Aug 28 10:27:43 exahostdb01 lvm[79582]: Monitoring snapshot VGExaDb-u01_snap <<<
..
Aug 28 10:31:14 exahostdb01 kernel: nfs: server exaNFSbackup not responding, still trying
Aug 28 10:39:45 exahostdb01 kernel: nfs: server exaNFSbackup OK
Aug 28 10:55:00 exahostdb01 kernel: nfs: server exaNFSbackup not responding, still trying
...
Aug 28 11:01:10 exahostdb01 kernel: nfs: server exaNFSbackup OK
Aug 28 11:13:00 exahostdb01 kernel: nfs: server exaNFSbackup not responding, still trying
Aug 28 11:13:53 exahostdb01 kernel: nfs: server exaNFSbackup OK
Aug 28 12:41:20 exahostdb01 kernel: RDS/IB: re-connect to 169.XXX.XXX.XXX is stalling for more than 1 min...(drops=12 err=0)

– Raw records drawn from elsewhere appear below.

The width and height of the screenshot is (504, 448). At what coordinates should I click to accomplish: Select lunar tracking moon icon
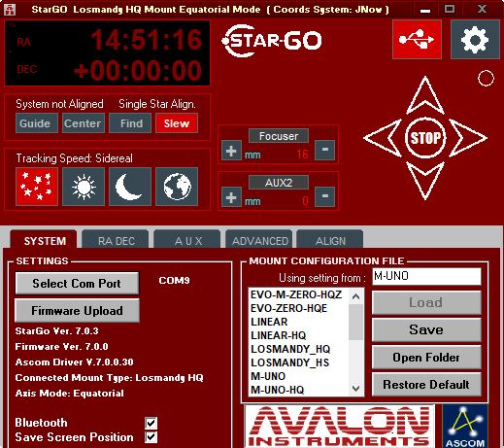pyautogui.click(x=130, y=187)
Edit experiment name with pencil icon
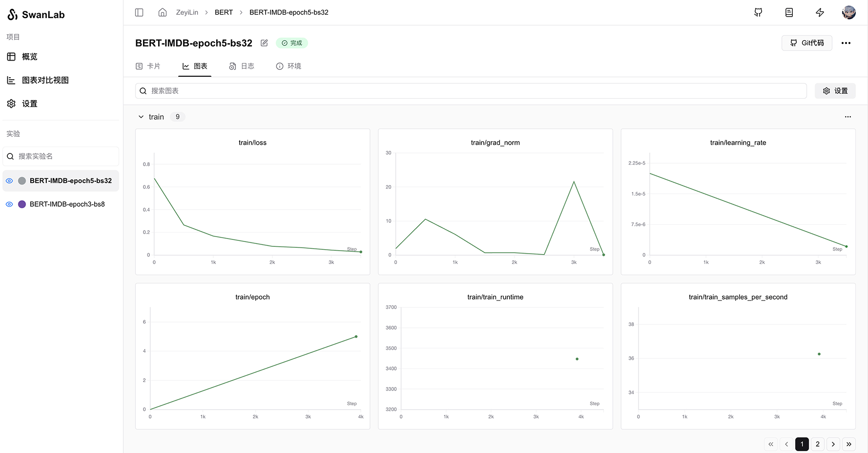868x453 pixels. coord(264,43)
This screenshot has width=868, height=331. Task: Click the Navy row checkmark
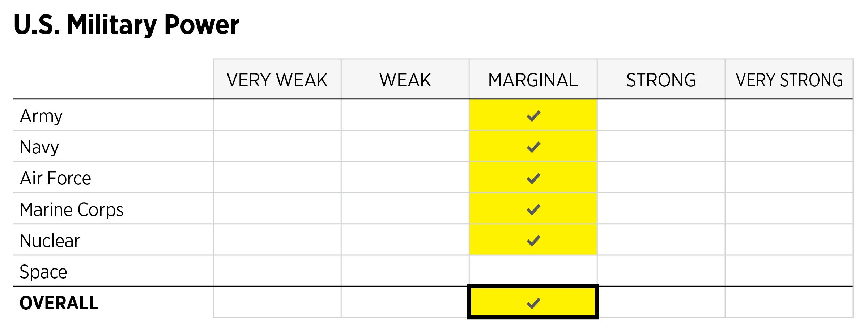pyautogui.click(x=533, y=147)
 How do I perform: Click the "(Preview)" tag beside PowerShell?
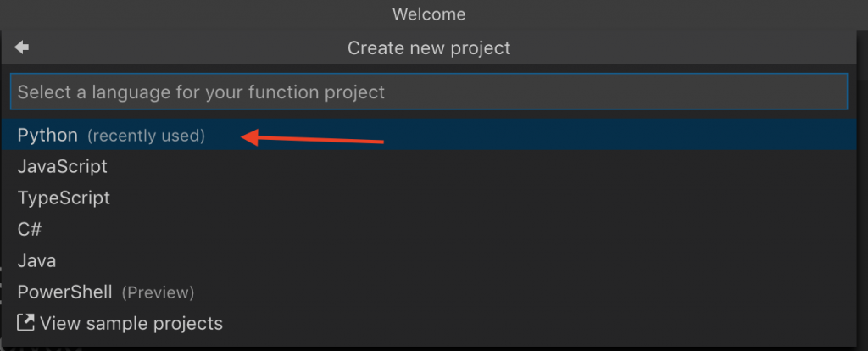pos(158,293)
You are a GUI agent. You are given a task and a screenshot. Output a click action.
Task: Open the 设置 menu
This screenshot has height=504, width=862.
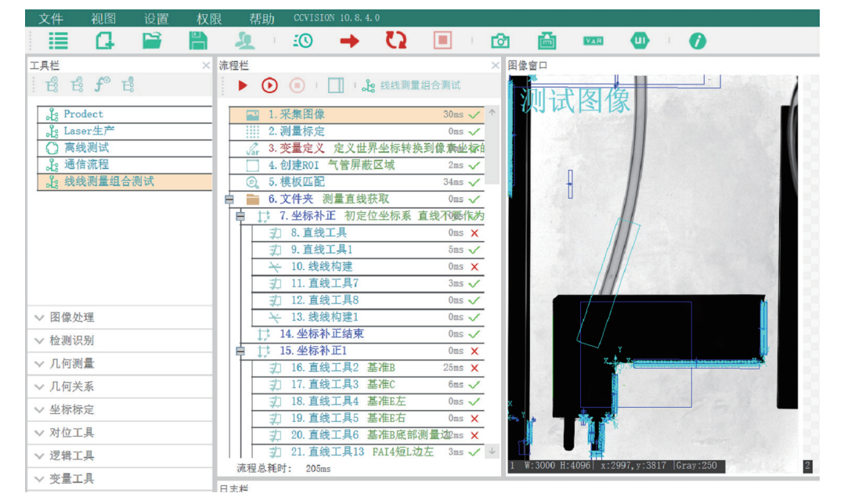(157, 19)
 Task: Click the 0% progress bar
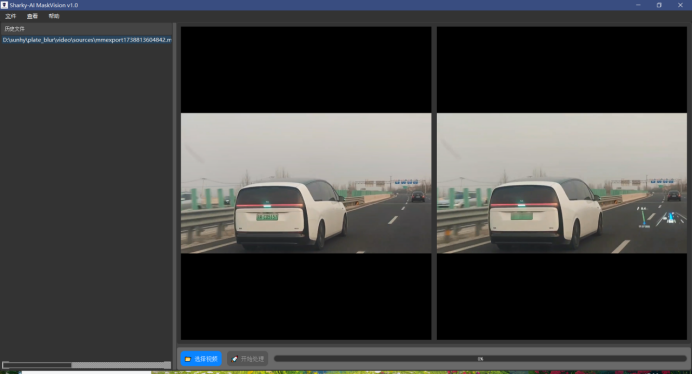[480, 359]
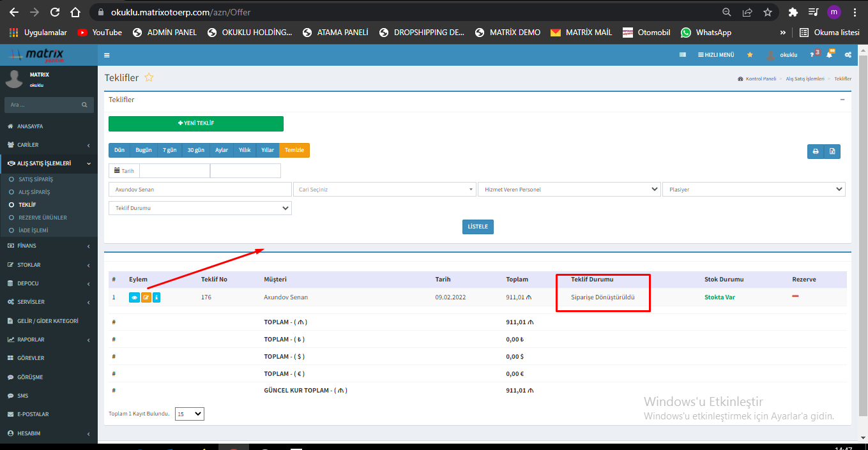Open the info icon for offer 176

[x=156, y=297]
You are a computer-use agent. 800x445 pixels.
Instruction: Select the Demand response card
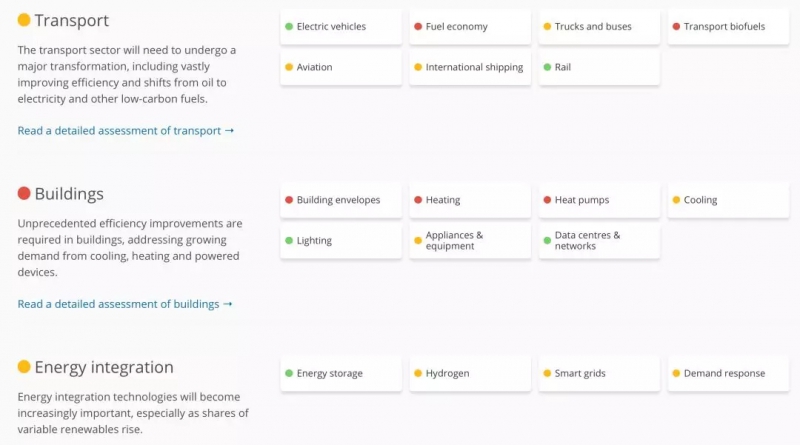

Aug 28 12:41:20 exahostdb01 kernel: RDS/IB: re-connect to 169.XXX.XXX.XXX is stalling for more than 1 min...(drops=12 err=0)
Aug 28 12:41:58 exahostdb01 kernel: RDS/IB: re-connect to 10.XXX.XXX.XXX is stalling for more than 1 min...(drops=1 err=0)
Aug 28 14:13:49 exahostdb01 kernel: RDS/IB: connected to 10.XXX.XXX.XXX version 3.1
Aug 28 14:16:47 exahostdb01 kernel: RDS/IB: connected to 169.XXX.XXX.XXX version 3.1
Aug 28 14:16:47 exahostdb01 kernel: RDS/IB: connected to 169.XXX.XXX.XXX version 3.1
....
Sep 5 12:16:12 exahostdb01 kernel: INFO: task lsof:65691 blocked for more than 120 seconds.
Sep 5 12:16:12 exahostdb01 kernel: "echo 0 > /proc/sys/kernel/hung_task_timeout_secs" disables this message.
Sep 5 12:16:12 exahostdb01 kernel: lsof D 0000000000000000 0 65691 65680 0x00000080
Sep 5 12:16:12 exahostdb01 kernel: ffff88116ec7bc08 0000000000000082 0000000000000000 ffffffffadf60c48
Sep 5 12:16:12 exahostdb01 kernel: ffff88355e6ea080 ffffffff81aae4c0 ffff88355e6ea450 0000000176b6fa52
Sep 5 12:16:12 exahostdb01 kernel: 000000006ec7bc98 0000000000000000 0000000000000000 ffff88355e6ea080
Sep 5 12:16:12 exahostdb01 kernel: Call Trace:
Sep 5 12:16:12 exahostdb01 kernel: [<ffffffff814569cc>] io_schedule+0x42/0x5c
Sep 5 12:16:12 exahostdb01 kernel: [<ffffffffa0614b02>] nfs_wait_bit_uninterruptible+0xe/0x12 [nfs]
Sep 5 12:16:12 exahostdb01 kernel: [<ffffffff81456efb>] __wait_on_bit+0x4a/0x7c
Sep 5 12:16:12 exahostdb01 kernel: [<ffffffffa0614af4>] ? nfs_wait_bit_uninterruptible+0x0/0x12 [nfs]
Sep 5 12:16:12 exahostdb01 kernel: [<ffffffffa0614af4>] ? nfs_wait_bit_uninterruptible+0x0/0x12 [nfs]
Sep 5 12:16:12 exahostdb01 kernel: [<ffffffff81456fa0>] out_of_line_wait_on_bit+0x73/0x80
Sep 5 12:16:12 exahostdb01 kernel: [<ffffffff8107706d>] ? wake_bit_function+0x0/0x2f
Sep 5 12:16:12 exahostdb01 kernel: [<ffffffffa0614af2>] nfs_wait_on_request+0x2b/0x2d [nfs]
Sep 5 12:16:12 exahostdb01 kernel: [<ffffffffa0618a6c>] nfs_sync_mapping_wait+0xec/0x1fa [nfs]
Sep 5 12:16:12 exahostdb01 kernel: [<ffffffffa0619073>] nfs_write_mapping+0x77/0x9e [nfs]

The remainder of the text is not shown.